* Directions: Quote each of the following entries word for word.

--- Start ---

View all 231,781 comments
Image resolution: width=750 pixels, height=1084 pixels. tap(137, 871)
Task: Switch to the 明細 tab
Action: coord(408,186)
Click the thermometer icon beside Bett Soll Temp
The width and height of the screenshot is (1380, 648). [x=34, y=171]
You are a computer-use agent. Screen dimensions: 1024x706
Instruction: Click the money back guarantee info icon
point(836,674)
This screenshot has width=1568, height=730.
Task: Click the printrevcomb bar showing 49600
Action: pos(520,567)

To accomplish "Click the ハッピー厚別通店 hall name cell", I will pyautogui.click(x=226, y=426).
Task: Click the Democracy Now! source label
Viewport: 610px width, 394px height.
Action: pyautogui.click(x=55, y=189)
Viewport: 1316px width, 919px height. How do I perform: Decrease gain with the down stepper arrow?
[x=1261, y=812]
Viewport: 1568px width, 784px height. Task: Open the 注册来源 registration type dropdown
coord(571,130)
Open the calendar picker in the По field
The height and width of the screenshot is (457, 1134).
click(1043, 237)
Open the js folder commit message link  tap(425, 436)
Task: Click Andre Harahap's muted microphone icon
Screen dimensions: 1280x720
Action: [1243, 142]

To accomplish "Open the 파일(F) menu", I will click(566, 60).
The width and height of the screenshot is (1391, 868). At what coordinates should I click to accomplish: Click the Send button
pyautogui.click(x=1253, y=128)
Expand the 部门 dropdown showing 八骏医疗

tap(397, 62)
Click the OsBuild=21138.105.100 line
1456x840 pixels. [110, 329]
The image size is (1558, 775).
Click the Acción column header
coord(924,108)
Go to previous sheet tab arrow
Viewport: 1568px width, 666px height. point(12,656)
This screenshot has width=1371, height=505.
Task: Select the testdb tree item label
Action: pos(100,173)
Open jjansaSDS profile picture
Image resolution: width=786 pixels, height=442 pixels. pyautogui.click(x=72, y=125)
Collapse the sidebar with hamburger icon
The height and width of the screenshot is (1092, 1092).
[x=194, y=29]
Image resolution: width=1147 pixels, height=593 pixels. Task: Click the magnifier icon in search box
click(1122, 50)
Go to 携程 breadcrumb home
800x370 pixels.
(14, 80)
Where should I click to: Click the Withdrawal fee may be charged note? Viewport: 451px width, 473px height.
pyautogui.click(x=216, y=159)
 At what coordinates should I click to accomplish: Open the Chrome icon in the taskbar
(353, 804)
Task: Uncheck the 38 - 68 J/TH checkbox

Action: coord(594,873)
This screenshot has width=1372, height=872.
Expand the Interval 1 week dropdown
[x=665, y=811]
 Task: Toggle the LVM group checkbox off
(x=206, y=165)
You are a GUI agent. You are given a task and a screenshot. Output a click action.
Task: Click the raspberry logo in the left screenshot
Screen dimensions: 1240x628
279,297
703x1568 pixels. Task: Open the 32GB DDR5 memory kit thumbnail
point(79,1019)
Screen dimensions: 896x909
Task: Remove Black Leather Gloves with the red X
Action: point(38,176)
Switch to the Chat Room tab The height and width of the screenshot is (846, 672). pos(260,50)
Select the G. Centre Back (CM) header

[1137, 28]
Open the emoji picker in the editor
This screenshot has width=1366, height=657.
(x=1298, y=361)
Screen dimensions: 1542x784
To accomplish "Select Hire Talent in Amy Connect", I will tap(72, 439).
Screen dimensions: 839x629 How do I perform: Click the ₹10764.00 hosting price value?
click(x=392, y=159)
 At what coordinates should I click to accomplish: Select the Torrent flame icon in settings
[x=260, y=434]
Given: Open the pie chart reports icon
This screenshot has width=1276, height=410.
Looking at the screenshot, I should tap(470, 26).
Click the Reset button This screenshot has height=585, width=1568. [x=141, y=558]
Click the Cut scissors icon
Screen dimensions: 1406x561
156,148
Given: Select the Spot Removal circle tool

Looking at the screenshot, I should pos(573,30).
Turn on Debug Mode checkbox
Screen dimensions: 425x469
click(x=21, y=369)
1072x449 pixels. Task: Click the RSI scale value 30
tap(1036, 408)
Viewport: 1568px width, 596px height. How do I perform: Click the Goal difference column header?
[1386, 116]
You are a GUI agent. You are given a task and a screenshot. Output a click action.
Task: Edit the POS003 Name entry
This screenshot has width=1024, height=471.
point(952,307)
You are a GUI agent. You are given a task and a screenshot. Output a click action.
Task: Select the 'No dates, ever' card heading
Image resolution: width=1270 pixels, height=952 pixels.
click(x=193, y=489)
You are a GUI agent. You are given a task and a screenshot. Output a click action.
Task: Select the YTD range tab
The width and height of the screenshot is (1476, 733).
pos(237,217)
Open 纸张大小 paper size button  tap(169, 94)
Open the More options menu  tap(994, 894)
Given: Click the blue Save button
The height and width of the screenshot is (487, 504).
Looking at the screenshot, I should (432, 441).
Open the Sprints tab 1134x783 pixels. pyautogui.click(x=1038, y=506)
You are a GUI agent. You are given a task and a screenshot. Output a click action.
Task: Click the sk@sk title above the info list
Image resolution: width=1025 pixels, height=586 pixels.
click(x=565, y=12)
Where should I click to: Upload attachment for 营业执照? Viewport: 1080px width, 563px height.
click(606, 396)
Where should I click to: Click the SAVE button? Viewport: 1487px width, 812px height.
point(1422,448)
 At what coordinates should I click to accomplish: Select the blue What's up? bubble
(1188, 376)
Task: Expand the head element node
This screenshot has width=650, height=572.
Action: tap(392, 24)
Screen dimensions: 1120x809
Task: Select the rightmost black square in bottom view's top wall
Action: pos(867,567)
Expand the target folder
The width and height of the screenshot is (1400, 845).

--- End ---

* Output below:
View all 231,781 comments
Image resolution: width=750 pixels, height=1084 pixels. tap(137, 871)
Task: Switch to the 明細 tab
Action: coord(408,186)
Click the thermometer icon beside Bett Soll Temp
The width and height of the screenshot is (1380, 648). [x=34, y=171]
You are a computer-use agent. Screen dimensions: 1024x706
Instruction: Click the money back guarantee info icon
point(836,674)
This screenshot has width=1568, height=730.
Task: Click the printrevcomb bar showing 49600
Action: pos(520,567)

To accomplish "Click the ハッピー厚別通店 hall name cell", I will pyautogui.click(x=226, y=426).
Task: Click the Democracy Now! source label
Viewport: 610px width, 394px height.
Action: pyautogui.click(x=55, y=189)
Viewport: 1316px width, 919px height. How do I perform: Decrease gain with the down stepper arrow?
[x=1261, y=812]
Viewport: 1568px width, 784px height. Task: Open the 注册来源 registration type dropdown
coord(571,130)
Open the calendar picker in the По field
The height and width of the screenshot is (457, 1134).
click(1043, 237)
Open the js folder commit message link  tap(425, 436)
Task: Click Andre Harahap's muted microphone icon
Screen dimensions: 1280x720
Action: [1243, 142]

To accomplish "Open the 파일(F) menu", I will click(566, 60).
The width and height of the screenshot is (1391, 868). At what coordinates should I click to accomplish: Click the Send button
pyautogui.click(x=1253, y=128)
Expand the 部门 dropdown showing 八骏医疗

tap(397, 62)
Click the OsBuild=21138.105.100 line
1456x840 pixels. [110, 329]
The image size is (1558, 775).
Click the Acción column header
coord(924,108)
Go to previous sheet tab arrow
Viewport: 1568px width, 666px height. point(12,656)
This screenshot has width=1371, height=505.
Task: Select the testdb tree item label
Action: pos(100,173)
Open jjansaSDS profile picture
Image resolution: width=786 pixels, height=442 pixels. pyautogui.click(x=72, y=125)
Collapse the sidebar with hamburger icon
The height and width of the screenshot is (1092, 1092).
[x=194, y=29]
Image resolution: width=1147 pixels, height=593 pixels. Task: Click the magnifier icon in search box
click(1122, 50)
Go to 携程 breadcrumb home
800x370 pixels.
(14, 80)
Where should I click to: Click the Withdrawal fee may be charged note? Viewport: 451px width, 473px height.
pyautogui.click(x=216, y=159)
 At what coordinates should I click to accomplish: Open the Chrome icon in the taskbar
(353, 804)
Task: Uncheck the 38 - 68 J/TH checkbox

Action: coord(594,873)
This screenshot has width=1372, height=872.
Expand the Interval 1 week dropdown
[x=665, y=811]
 Task: Toggle the LVM group checkbox off
(x=206, y=165)
You are a GUI agent. You are given a task and a screenshot. Output a click action.
Task: Click the raspberry logo in the left screenshot
Screen dimensions: 1240x628
279,297
703x1568 pixels. Task: Open the 32GB DDR5 memory kit thumbnail
point(79,1019)
Screen dimensions: 896x909
Task: Remove Black Leather Gloves with the red X
Action: point(38,176)
Switch to the Chat Room tab The height and width of the screenshot is (846, 672). pos(260,50)
Select the G. Centre Back (CM) header

[1137, 28]
Open the emoji picker in the editor
This screenshot has width=1366, height=657.
(x=1298, y=361)
Screen dimensions: 1542x784
To accomplish "Select Hire Talent in Amy Connect", I will tap(72, 439).
Screen dimensions: 839x629 How do I perform: Click the ₹10764.00 hosting price value?
click(x=392, y=159)
 At what coordinates should I click to accomplish: Select the Torrent flame icon in settings
[x=260, y=434]
Given: Open the pie chart reports icon
This screenshot has width=1276, height=410.
Looking at the screenshot, I should tap(470, 26).
Click the Reset button This screenshot has height=585, width=1568. [x=141, y=558]
Click the Cut scissors icon
Screen dimensions: 1406x561
156,148
Given: Select the Spot Removal circle tool

Looking at the screenshot, I should pos(573,30).
Turn on Debug Mode checkbox
Screen dimensions: 425x469
click(x=21, y=369)
1072x449 pixels. Task: Click the RSI scale value 30
tap(1036, 408)
Viewport: 1568px width, 596px height. How do I perform: Click the Goal difference column header?
[1386, 116]
You are a GUI agent. You are given a task and a screenshot. Output a click action.
Task: Edit the POS003 Name entry
This screenshot has width=1024, height=471.
point(952,307)
You are a GUI agent. You are given a task and a screenshot. Output a click action.
Task: Select the 'No dates, ever' card heading
Image resolution: width=1270 pixels, height=952 pixels.
click(x=193, y=489)
You are a GUI agent. You are given a task and a screenshot. Output a click action.
Task: Select the YTD range tab
The width and height of the screenshot is (1476, 733).
pos(237,217)
Open 纸张大小 paper size button  tap(169, 94)
Open the More options menu  tap(994, 894)
Given: Click the blue Save button
The height and width of the screenshot is (487, 504).
Looking at the screenshot, I should (432, 441).
Open the Sprints tab 1134x783 pixels. pyautogui.click(x=1038, y=506)
You are a GUI agent. You are given a task and a screenshot. Output a click action.
Task: Click the sk@sk title above the info list
Image resolution: width=1025 pixels, height=586 pixels.
click(x=565, y=12)
Where should I click to: Upload attachment for 营业执照? Viewport: 1080px width, 563px height.
click(606, 396)
Where should I click to: Click the SAVE button? Viewport: 1487px width, 812px height.
point(1422,448)
 At what coordinates should I click to accomplish: Select the blue What's up? bubble
(1188, 376)
Task: Expand the head element node
This screenshot has width=650, height=572.
Action: tap(392, 24)
Screen dimensions: 1120x809
Task: Select the rightmost black square in bottom view's top wall
Action: pos(867,567)
Expand the target folder
The width and height of the screenshot is (1400, 845).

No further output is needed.